My Cave Life in Vicksburg, with Letters of Trial and Travel. By a Lady. New York: D. Appleton & Co., 443 and 445 Broadway.
We are a magnanimous people, and we doubt not this simple record of a woman's sufferings and terror will be read with interest, although she is the wife of a Confederate officer. It gives us, indeed, the only picture we have as yet seen of the interior of Vicksburg during its ever-memorable siege; the only sketch of the hopes and fears of its inhabitants. Its dedication is as follows: 'To one who, though absent, is ever present, this little waif is tenderly and affectionately dedicated.'
Neighbor Jackwood. By J. T. Trowbridge. Boston: J. E. Tilton & Company. For sale by D. Appleton & Co., New York.

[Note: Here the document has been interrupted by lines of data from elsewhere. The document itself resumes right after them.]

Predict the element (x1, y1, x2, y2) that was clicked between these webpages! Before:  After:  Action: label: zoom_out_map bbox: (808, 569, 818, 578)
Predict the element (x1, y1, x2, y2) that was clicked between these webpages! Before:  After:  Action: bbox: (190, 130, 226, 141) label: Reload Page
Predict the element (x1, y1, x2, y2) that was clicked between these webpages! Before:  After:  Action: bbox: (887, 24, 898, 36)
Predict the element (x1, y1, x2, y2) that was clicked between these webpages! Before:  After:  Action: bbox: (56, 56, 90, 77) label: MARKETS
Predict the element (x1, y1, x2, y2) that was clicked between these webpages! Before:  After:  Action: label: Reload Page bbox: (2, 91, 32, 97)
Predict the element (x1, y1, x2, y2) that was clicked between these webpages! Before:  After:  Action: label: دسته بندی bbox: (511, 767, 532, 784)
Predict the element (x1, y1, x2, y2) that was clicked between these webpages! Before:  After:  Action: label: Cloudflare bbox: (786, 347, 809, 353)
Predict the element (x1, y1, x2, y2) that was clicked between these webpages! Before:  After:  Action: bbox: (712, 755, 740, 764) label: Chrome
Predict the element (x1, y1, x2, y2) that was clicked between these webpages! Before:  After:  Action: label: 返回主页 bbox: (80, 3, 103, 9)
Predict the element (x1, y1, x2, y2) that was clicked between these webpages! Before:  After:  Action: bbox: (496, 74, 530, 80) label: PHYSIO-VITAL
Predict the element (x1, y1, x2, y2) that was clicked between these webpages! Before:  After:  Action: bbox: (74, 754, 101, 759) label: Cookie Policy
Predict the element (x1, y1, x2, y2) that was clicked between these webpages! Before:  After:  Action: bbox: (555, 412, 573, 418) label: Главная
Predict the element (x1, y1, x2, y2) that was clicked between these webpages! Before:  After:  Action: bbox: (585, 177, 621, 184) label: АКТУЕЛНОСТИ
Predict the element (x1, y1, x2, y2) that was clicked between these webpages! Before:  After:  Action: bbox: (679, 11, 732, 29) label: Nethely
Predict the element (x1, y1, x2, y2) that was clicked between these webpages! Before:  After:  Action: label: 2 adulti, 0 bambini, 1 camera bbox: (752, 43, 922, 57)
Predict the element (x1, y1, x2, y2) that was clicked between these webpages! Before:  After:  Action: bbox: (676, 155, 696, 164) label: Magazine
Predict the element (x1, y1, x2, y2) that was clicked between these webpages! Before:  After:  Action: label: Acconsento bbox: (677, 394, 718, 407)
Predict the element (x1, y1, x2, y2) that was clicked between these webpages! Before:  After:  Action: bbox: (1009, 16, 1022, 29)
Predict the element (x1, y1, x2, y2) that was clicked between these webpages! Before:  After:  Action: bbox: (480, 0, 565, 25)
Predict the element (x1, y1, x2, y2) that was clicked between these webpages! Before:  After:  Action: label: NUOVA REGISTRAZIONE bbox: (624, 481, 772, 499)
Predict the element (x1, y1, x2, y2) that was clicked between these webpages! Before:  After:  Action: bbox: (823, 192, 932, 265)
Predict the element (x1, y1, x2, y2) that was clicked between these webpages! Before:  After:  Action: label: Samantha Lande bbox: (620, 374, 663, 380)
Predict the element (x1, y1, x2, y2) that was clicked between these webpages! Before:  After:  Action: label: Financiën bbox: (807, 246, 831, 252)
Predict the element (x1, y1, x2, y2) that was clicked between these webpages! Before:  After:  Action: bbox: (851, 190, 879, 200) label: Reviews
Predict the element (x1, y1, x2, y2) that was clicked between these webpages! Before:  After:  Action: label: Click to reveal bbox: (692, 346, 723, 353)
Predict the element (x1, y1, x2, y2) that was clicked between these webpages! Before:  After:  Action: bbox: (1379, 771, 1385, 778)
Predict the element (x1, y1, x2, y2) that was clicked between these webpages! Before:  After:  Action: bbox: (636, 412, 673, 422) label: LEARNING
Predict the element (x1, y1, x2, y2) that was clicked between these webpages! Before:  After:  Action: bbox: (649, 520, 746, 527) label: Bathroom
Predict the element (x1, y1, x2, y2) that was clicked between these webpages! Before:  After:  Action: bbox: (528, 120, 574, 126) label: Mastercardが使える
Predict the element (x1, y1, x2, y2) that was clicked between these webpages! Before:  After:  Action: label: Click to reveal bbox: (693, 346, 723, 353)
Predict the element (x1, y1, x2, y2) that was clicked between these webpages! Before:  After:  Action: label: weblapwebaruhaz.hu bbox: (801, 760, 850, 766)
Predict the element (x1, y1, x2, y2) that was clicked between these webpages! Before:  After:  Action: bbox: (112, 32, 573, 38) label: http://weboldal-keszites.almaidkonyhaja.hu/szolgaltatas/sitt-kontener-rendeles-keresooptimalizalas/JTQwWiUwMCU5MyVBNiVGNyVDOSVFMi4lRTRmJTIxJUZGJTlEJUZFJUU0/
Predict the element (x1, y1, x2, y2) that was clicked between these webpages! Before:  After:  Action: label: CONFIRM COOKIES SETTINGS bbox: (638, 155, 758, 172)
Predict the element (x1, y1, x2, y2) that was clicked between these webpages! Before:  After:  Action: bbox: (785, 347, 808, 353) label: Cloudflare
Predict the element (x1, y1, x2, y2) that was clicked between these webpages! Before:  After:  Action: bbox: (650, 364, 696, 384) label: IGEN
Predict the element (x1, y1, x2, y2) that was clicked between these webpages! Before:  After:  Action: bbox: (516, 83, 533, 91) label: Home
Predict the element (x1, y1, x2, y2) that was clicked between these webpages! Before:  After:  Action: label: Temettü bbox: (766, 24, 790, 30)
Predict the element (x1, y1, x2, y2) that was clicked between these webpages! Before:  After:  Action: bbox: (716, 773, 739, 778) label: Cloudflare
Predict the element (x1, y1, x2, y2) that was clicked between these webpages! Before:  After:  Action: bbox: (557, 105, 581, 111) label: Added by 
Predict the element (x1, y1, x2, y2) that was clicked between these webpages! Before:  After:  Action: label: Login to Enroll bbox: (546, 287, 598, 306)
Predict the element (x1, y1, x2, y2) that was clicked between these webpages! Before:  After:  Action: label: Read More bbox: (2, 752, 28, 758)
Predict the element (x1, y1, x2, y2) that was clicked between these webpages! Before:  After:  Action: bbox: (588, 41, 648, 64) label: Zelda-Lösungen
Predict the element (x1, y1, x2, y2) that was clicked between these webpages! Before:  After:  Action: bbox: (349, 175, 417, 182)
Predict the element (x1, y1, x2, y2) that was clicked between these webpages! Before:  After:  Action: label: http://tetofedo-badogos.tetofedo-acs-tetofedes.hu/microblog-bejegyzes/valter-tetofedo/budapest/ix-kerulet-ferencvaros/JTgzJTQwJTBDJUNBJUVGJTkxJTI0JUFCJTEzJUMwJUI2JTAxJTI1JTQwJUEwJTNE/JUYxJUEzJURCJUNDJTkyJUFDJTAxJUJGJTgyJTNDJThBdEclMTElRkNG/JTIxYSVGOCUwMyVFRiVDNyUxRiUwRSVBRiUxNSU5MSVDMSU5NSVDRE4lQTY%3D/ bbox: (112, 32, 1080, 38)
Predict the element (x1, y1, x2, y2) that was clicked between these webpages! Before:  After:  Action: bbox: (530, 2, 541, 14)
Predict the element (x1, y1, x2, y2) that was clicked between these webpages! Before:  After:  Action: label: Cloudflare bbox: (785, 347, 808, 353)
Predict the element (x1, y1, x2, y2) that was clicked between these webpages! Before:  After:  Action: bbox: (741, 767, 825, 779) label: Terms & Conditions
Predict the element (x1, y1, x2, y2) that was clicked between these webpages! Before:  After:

A novel from Mr. Trowbridge, the author of 'Cudjo's Cave,' will always command attention. He gives us no wayside episodes, rambling details, or useless explanations. He seizes his story at the outset, and sustains its interest to the close. His action is rapid, and every step is a direct one to the final dénouement. He holds his reins with a firm hand, and big incidents never swerve from an air-line track. His books are characteristically American, and he uses the events and characters of the hour with ability. Poor Charlotte, the heroine, is well drawn, and her tale is one appealing to all human sympathies, yet, perhaps in consequence of old and persistent prejudices, we cannot say we like this work as well as 'Cudjo's Cave.' Many of our readers may like it better. Grandmother Rigglesty is inimitable, and should be studied by all the peevish, selfish, and exacting old women in the land.
In consequence of the space occupied by our Index, the remaining notices of new books are unavoidably postponed until the issue of the ensuing number.—Ed. Con.